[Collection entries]
»»

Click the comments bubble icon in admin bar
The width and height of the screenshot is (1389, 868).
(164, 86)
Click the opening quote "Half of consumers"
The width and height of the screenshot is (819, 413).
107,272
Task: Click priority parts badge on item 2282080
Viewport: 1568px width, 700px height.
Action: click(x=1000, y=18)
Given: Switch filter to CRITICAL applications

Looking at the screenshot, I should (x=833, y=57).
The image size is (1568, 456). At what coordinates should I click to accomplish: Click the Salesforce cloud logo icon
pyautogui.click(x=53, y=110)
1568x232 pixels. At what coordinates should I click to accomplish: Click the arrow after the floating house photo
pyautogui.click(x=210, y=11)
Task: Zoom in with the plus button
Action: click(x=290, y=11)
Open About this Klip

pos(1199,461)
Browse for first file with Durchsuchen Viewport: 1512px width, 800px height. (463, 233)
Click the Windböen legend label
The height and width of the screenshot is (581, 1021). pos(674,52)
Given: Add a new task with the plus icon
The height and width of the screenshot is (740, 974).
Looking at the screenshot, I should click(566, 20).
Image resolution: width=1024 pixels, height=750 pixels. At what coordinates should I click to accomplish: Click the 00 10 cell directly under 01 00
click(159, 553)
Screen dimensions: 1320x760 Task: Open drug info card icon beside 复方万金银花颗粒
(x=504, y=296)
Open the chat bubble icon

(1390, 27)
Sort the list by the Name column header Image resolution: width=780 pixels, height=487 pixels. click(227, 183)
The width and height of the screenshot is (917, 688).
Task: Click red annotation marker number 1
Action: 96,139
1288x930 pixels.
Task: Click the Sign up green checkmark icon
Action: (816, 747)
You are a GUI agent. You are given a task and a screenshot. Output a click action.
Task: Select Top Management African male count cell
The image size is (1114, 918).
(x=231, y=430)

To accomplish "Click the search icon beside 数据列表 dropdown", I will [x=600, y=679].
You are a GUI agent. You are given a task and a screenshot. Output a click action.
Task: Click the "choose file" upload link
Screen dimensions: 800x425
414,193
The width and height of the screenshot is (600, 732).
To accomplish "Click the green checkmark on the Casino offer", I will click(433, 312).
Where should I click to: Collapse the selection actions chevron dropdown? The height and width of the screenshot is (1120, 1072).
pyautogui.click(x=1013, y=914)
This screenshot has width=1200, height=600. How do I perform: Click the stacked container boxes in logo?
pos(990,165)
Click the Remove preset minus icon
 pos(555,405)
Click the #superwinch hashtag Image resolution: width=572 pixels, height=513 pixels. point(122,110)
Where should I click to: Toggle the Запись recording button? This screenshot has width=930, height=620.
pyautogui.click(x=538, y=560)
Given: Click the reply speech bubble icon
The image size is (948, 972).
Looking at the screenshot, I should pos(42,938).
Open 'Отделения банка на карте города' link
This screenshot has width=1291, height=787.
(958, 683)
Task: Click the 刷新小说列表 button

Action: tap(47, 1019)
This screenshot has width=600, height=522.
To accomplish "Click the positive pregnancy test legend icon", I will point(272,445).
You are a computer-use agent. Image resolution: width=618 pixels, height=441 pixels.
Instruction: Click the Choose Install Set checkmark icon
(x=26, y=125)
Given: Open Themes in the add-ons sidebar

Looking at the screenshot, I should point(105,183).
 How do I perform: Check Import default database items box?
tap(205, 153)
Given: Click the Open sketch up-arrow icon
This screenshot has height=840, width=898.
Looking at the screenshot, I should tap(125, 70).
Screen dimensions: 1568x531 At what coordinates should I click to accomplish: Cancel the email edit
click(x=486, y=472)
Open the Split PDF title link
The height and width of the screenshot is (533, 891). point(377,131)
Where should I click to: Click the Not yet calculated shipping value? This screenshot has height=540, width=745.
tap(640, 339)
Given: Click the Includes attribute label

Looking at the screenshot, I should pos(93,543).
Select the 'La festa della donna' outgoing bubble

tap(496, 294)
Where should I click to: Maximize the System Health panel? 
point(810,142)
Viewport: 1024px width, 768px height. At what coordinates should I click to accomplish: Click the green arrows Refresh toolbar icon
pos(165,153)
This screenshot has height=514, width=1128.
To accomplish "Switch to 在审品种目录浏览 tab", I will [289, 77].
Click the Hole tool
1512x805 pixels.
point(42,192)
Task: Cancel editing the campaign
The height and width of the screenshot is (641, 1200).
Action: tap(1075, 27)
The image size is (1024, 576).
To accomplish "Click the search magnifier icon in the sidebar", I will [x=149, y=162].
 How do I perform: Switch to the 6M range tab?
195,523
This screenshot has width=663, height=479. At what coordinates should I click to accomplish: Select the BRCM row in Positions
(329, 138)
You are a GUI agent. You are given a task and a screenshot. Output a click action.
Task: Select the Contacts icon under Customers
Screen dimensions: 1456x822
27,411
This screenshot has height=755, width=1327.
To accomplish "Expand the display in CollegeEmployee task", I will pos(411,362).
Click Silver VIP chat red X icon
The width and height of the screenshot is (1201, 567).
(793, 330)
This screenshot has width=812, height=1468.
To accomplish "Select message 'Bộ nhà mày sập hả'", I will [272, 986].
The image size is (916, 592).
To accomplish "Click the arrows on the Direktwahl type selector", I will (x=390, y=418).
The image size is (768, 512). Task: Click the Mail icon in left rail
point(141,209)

««

What needs to be done - Going back to the entries above, set down exactly the lines that begin at the one with "Task: Select Top" and end at the one with "Click the #superwinch", both included, and nothing else.

Exercise result -
Task: Select Top Management African male count cell
The image size is (1114, 918).
(x=231, y=430)

To accomplish "Click the search icon beside 数据列表 dropdown", I will [x=600, y=679].
You are a GUI agent. You are given a task and a screenshot. Output a click action.
Task: Click the "choose file" upload link
Screen dimensions: 800x425
414,193
The width and height of the screenshot is (600, 732).
To accomplish "Click the green checkmark on the Casino offer", I will click(433, 312).
Where should I click to: Collapse the selection actions chevron dropdown? The height and width of the screenshot is (1120, 1072).
pyautogui.click(x=1013, y=914)
This screenshot has width=1200, height=600. How do I perform: Click the stacked container boxes in logo?
pos(990,165)
Click the Remove preset minus icon
 pos(555,405)
Click the #superwinch hashtag Image resolution: width=572 pixels, height=513 pixels. point(122,110)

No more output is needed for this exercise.